正の数\(\epsilon\)を任意にひとつ取ったとき、「\(0 \lt |x-a| \lt \delta\)のとき\(|f(x)-A| \lt \varepsilon\) 」を成り立たせる正の数\(\delta\)が存在する。

 わかった、「近づく」って云っちゃいけないんだな? それじゃおまえ好きなだけ小さい正の値\(\varepsilon\)を持って来いよ。おまえがどんな小さい値を持ってこようが、\(a\)と\(x\)の差の幅が\(\delta\)を下回ったら絶対に\(f(x)\)と\(A\)の差の幅がおまえの持ってきた\(\varepsilon\)より小さくなるような、そんな\(\delta\)があることを見せてやるよ。どうだ、俺の言いたいことがわかったか。という感じなんでしょうね。
 
 こういう回りくどい言い方で定義することによって、さまざまなご利益がある。
 たとえば、さっき直観的にはわかりにくかった$$ \lim_{x \rightarrow a}(f(x)+g(x)) = \lim_{x \rightarrow a} f(x) + \lim_{x \rightarrow a} g(x)$$が成り立つことを証明できる。
 なぜなら、\(\lim_{x \rightarrow a} f(x) = A, \lim_{x \rightarrow a} g(x) = B\)として、任意の正の数\(\varepsilon\)について$$ 0 \lt |x – a| \lt \delta_1 \Longrightarrow |f(x) – A| \lt \frac{\varepsilon}{2} $$ $$ 0 \lt |x – a| \lt \delta_2 \Longrightarrow |g(x) – B| \lt \frac{\varepsilon}{2} $$ を成り立たせるような\(\delta_1, \delta_2\)が存在するわけである(話を簡単にするためにあらかじめ2で割っているが、任意の数なのでどうでもよい)。
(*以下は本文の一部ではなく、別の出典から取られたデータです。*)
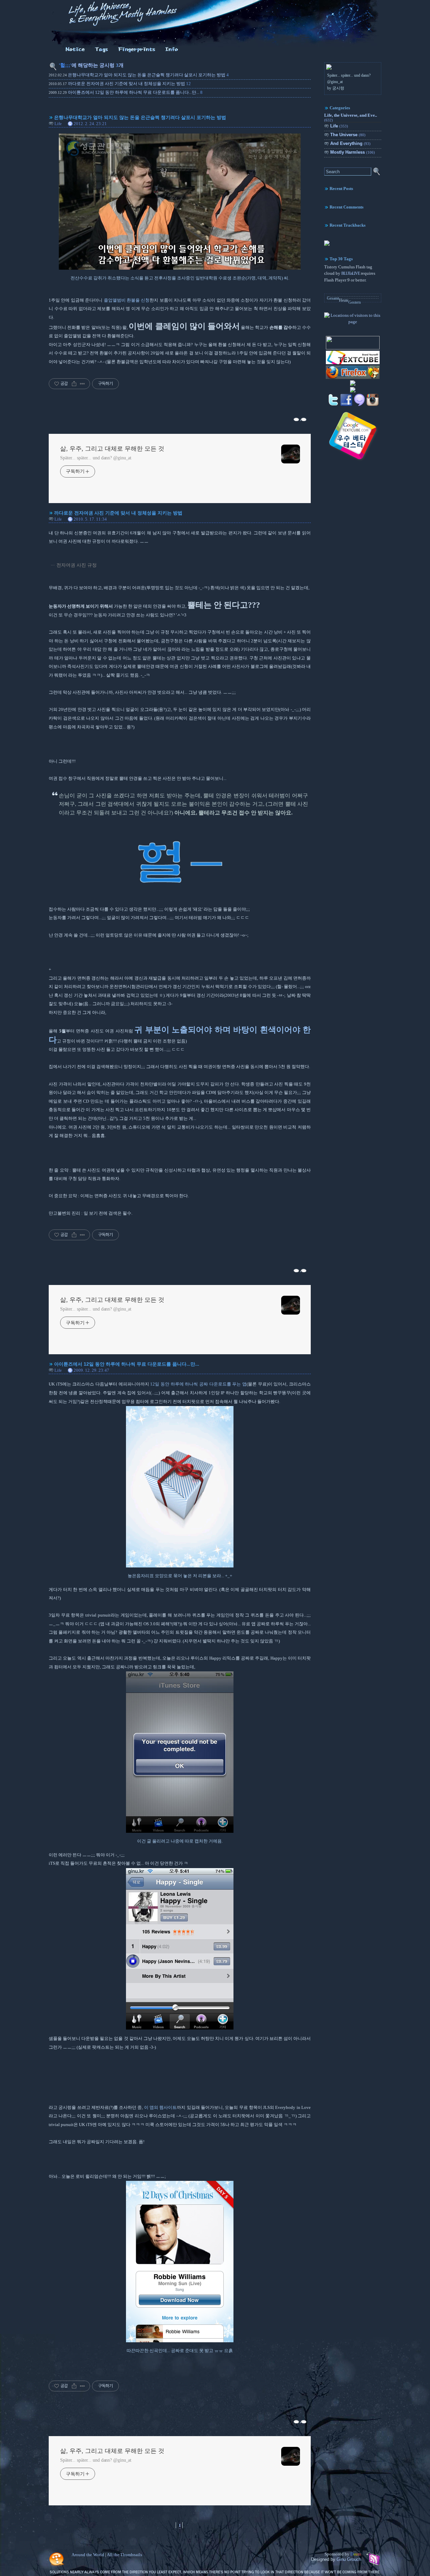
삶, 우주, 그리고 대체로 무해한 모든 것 (112, 448)
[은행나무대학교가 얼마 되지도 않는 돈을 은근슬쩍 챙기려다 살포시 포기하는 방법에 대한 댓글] (297, 419)
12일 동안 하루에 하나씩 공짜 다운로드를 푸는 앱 (198, 1384)
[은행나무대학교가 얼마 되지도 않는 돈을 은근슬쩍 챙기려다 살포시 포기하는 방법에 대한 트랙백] (304, 419)
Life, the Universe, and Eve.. (350, 117)
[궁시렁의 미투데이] (359, 405)
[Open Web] (352, 391)
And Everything (350, 143)
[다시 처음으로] (118, 27)
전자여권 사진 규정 (76, 565)
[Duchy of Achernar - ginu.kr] (353, 348)
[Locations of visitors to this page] (352, 321)
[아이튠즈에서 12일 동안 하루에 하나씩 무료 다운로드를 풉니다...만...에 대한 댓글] (297, 2421)
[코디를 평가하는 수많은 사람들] (352, 385)
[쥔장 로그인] (172, 52)
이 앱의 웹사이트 (160, 2107)
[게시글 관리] (82, 384)
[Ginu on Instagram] (373, 405)
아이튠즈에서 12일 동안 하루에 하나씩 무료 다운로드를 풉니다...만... (133, 92)
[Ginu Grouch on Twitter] (333, 405)
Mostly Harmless (352, 152)
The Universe (348, 134)
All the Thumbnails (124, 2554)
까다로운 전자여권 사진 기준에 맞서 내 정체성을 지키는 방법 (126, 83)
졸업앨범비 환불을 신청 (127, 300)
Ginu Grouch (349, 2559)
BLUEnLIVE (350, 273)
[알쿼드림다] (75, 52)
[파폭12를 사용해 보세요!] (353, 378)
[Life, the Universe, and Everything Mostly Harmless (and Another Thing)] (327, 244)
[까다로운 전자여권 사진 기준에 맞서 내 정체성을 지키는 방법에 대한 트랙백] (304, 1270)
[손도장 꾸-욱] (136, 52)
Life (58, 123)
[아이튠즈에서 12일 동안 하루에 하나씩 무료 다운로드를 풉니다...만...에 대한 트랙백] (304, 2421)
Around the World (88, 2554)
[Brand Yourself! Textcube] (353, 363)
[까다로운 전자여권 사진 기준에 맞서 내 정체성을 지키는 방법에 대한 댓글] (297, 1270)
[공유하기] (74, 384)
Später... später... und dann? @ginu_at (95, 457)
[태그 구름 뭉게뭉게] (101, 52)
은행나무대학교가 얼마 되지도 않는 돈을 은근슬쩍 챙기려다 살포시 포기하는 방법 (146, 75)
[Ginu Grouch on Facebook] (346, 405)
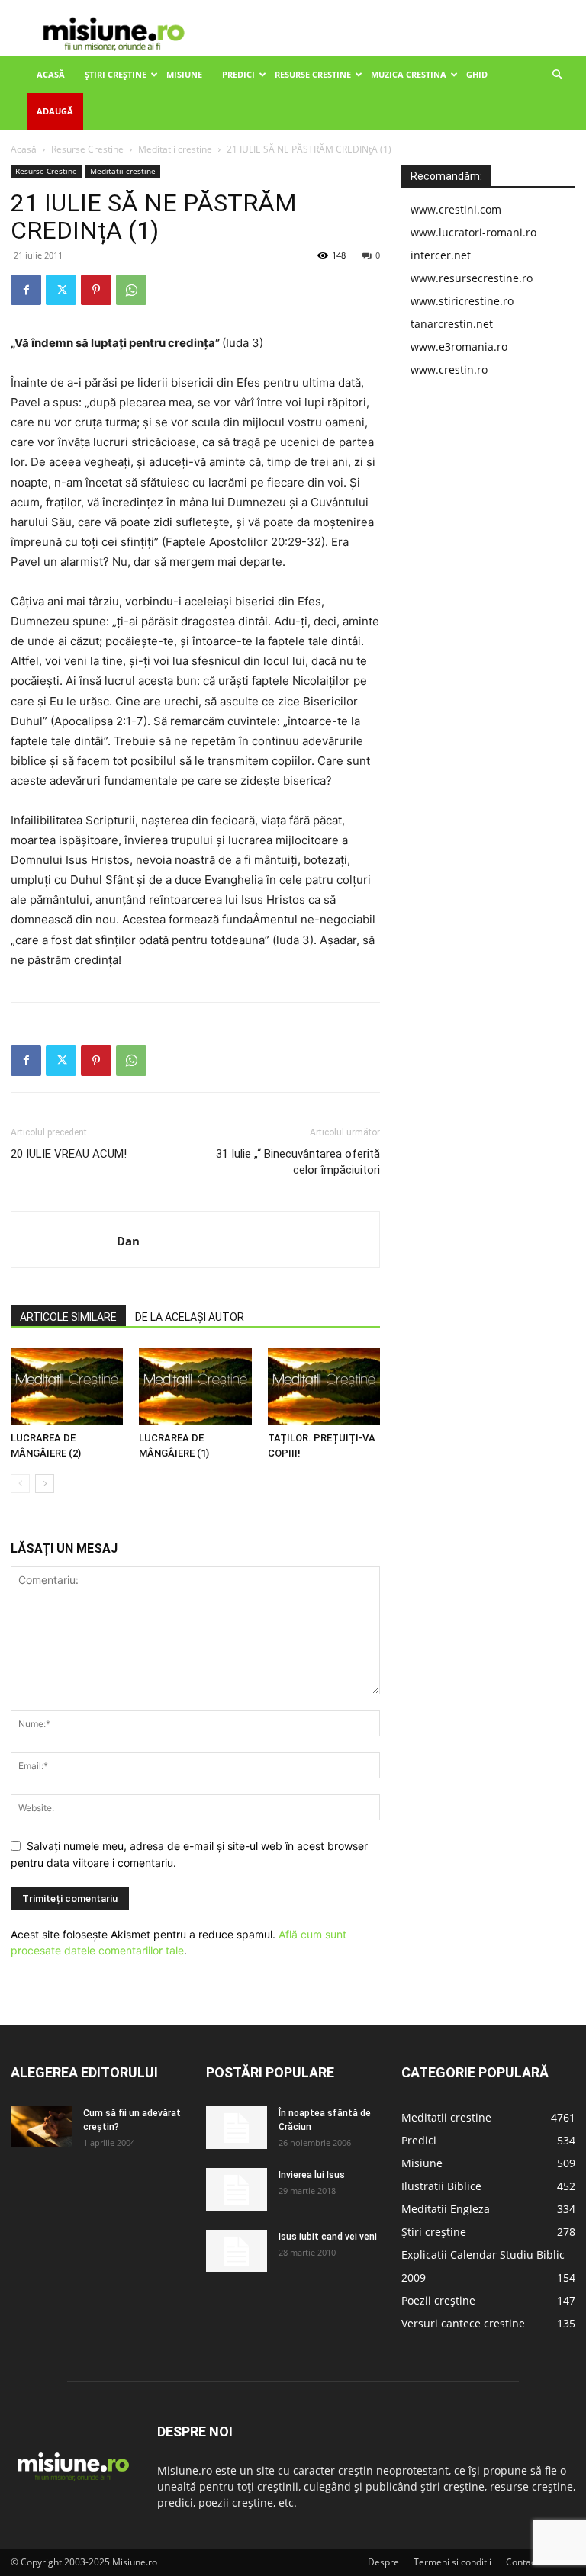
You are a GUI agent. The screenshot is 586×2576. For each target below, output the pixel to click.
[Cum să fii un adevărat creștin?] (41, 2126)
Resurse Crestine (313, 74)
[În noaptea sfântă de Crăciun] (236, 2127)
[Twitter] (61, 290)
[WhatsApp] (131, 290)
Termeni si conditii (452, 2561)
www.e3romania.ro (459, 346)
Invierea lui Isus (312, 2175)
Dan (128, 1240)
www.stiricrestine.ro (462, 301)
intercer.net (441, 255)
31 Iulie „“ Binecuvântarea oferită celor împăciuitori (298, 1162)
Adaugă (55, 111)
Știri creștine (115, 74)
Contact (522, 2561)
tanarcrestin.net (452, 323)
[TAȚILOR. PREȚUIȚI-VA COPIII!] (324, 1386)
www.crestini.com (456, 209)
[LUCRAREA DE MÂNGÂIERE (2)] (67, 1386)
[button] (557, 75)
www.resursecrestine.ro (472, 278)
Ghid (477, 74)
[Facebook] (26, 290)
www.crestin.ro (449, 369)
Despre (383, 2561)
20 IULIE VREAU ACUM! (69, 1154)
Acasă (51, 74)
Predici (238, 74)
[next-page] (44, 1483)
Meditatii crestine (175, 149)
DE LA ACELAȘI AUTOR (189, 1317)
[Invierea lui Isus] (236, 2189)
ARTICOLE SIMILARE (68, 1317)
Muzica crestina (408, 74)
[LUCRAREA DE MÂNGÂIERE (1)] (195, 1386)
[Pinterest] (96, 290)
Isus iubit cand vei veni (328, 2236)
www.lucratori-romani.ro (473, 232)
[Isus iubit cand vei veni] (236, 2251)
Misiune (184, 74)
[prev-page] (20, 1483)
\(\delta_1, \delta_2\)のうち小さいほうを\(\delta\)とすれば、$$ 0 \lt |x-a| \lt \delta \Longrightarrow |f(x) -A| \lt \frac{\varepsilon}{2}, |g(x) -B| \lt \frac{\varepsilon}{2}$$ が成り立つ。証明したい公式についていえば、$$ f(x) + g(x) – (A + B) = (f(x) – A) + (g(x) – B)$$ いまふたつの数があるとして、和の絶対値というのは絶対値の和と同じか、それより小さいから、$$ \leq |f(x) – A| + |g(x) -B| \lt \frac{\varepsilon}{2} + \frac{\varepsilon}{2} = \varepsilon $$ ね? うまく証明できました。
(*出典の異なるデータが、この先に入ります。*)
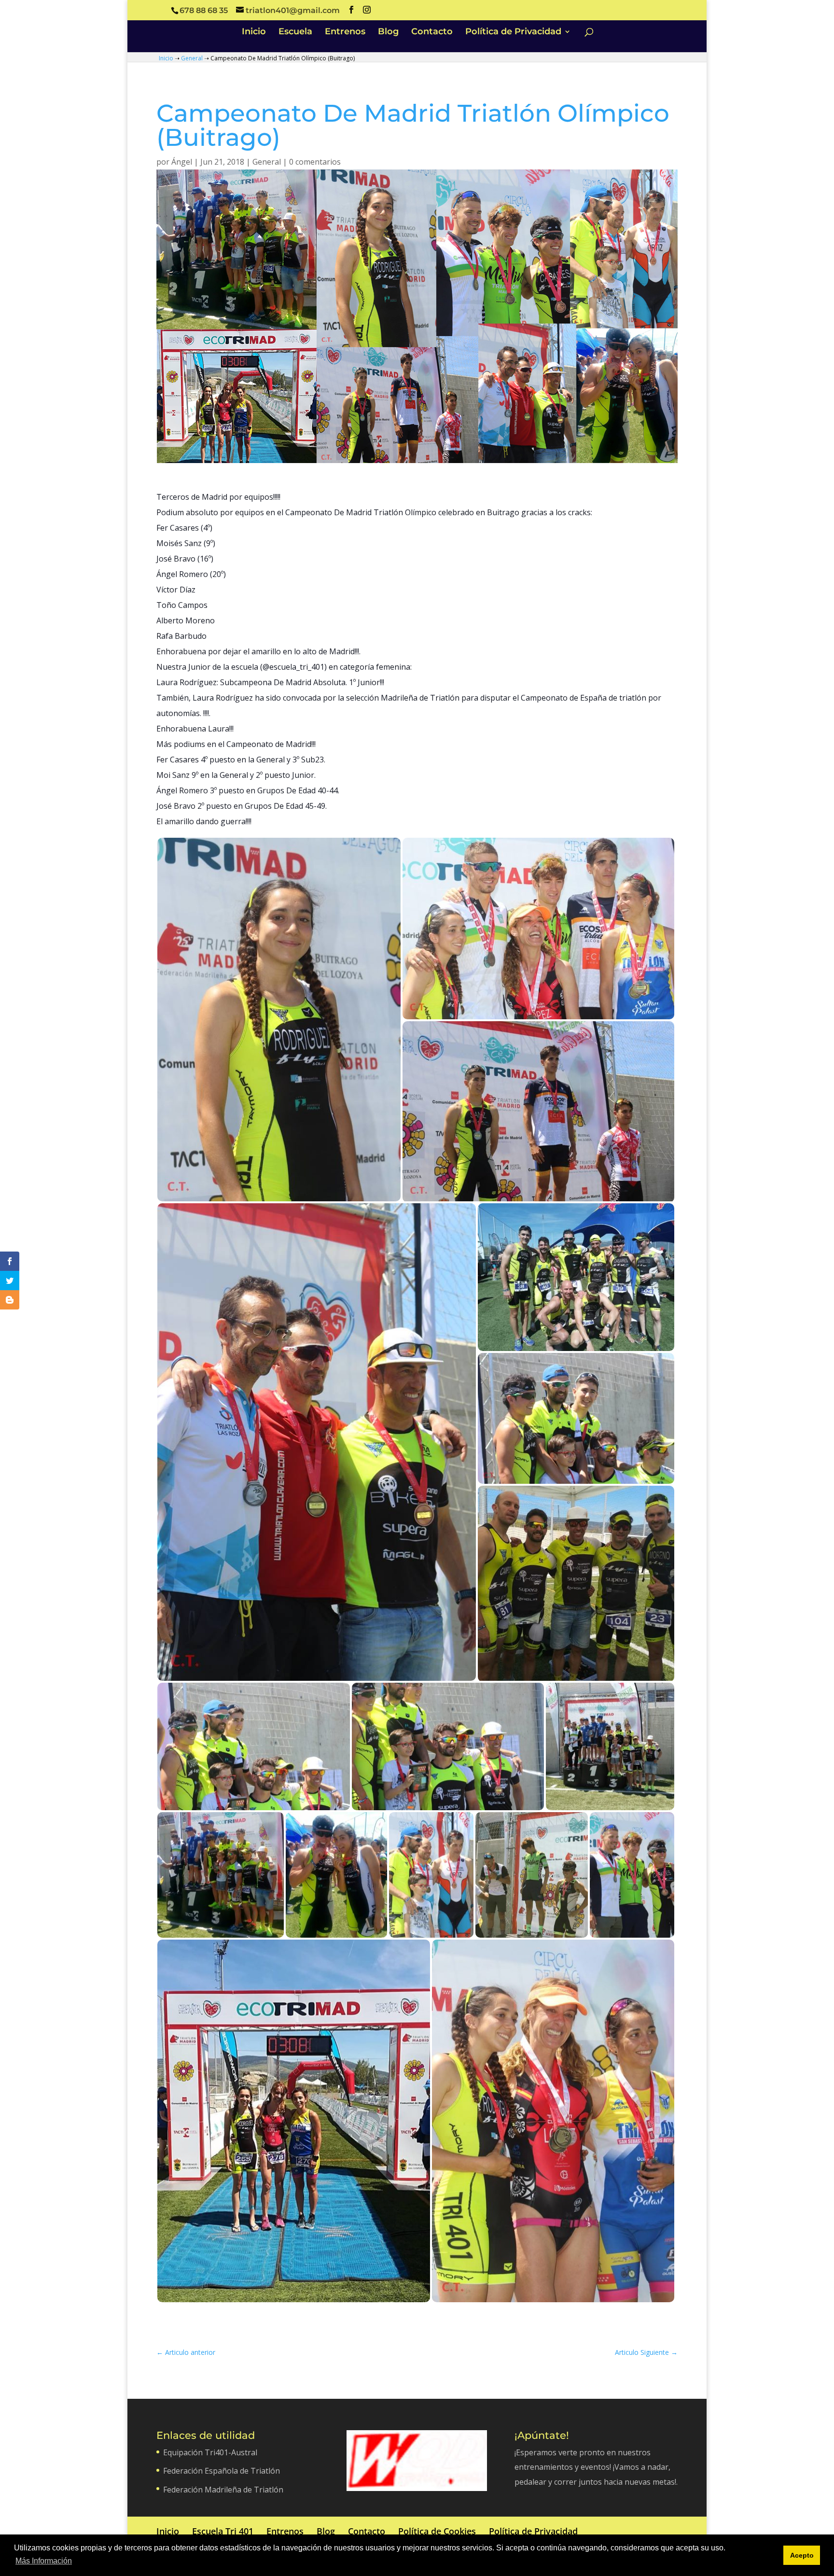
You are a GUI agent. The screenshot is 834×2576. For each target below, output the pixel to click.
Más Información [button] (43, 2561)
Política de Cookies (437, 2531)
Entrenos (345, 32)
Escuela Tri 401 (222, 2531)
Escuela (295, 32)
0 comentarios (315, 161)
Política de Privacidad (513, 32)
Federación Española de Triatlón (221, 2470)
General (192, 58)
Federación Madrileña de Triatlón (223, 2489)
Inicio (254, 32)
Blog (388, 32)
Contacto (432, 32)
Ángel (181, 161)
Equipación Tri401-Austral (210, 2452)
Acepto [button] (802, 2555)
 以上、志賀浩二「微分・積分30講」よりメモ。わたしのようなアホにも志賀先生は優しい。

 志賀先生いわく、「このような論法を強調すると、微分・積分への関心を減じされることにもなりかねない。読者は証明の大体の輪郭を理解すればよいのであって、むしろここでは’近づく’という感覚的なものが、\(\varepsilon-\delta\)式の定式化を通じて、数学の加法とか乗算の演算に、いかになじんでくるかに意を払ってほしいのである」とのこと。へへーっ。わかりましたでございます。